Wednesday, October 28, 2020

Unicode CLDR Language Data v38 released

[CLDR v38 image] The final release of Unicode CLDR version 38 is now available. Unicode CLDR provides an update to the key building blocks for software supporting the world’s languages. CLDR data is used by all major software systems (including all mobile phones) for their software internationalization and localization, adapting software to the conventions of different languages.

CLDR v38 focused on enhancing the support for existing locales: Support for units of measurement in inflected languages (phase 1), adding annotations (names and search keywords) for many more non-emoji symbols (~400), plus for Emoji v13.1. In this version, there is also substantially higher coverage for (in order of completeness): Norwegian Nynorsk, Hausa, Igbo, Breton, Quechua, Yoruba, Fulah (Adlam script), Chakma, Asturian, Sanskrit, and Dogri.

The Survey Tool has improvements in performance, and introduced structured forum requests to improve coordination among translators.

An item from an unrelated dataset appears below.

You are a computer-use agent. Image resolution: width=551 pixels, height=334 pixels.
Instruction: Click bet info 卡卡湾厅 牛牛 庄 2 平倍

We would like to thank the 393 language experts who contributed to this release.

There are some changes that affect existing specifications and data: for example, the plural rules for French changed to add a new category; the specification for using aliases is more rigorous, and some alias data has changed — along with the specification for handling locale identifier canonicalization. For more information, see Migration.

The overall changes to the data items were:
Added Deleted Changed
155,131 33,805 45,895

See additional details in the CLDR v38 Release note.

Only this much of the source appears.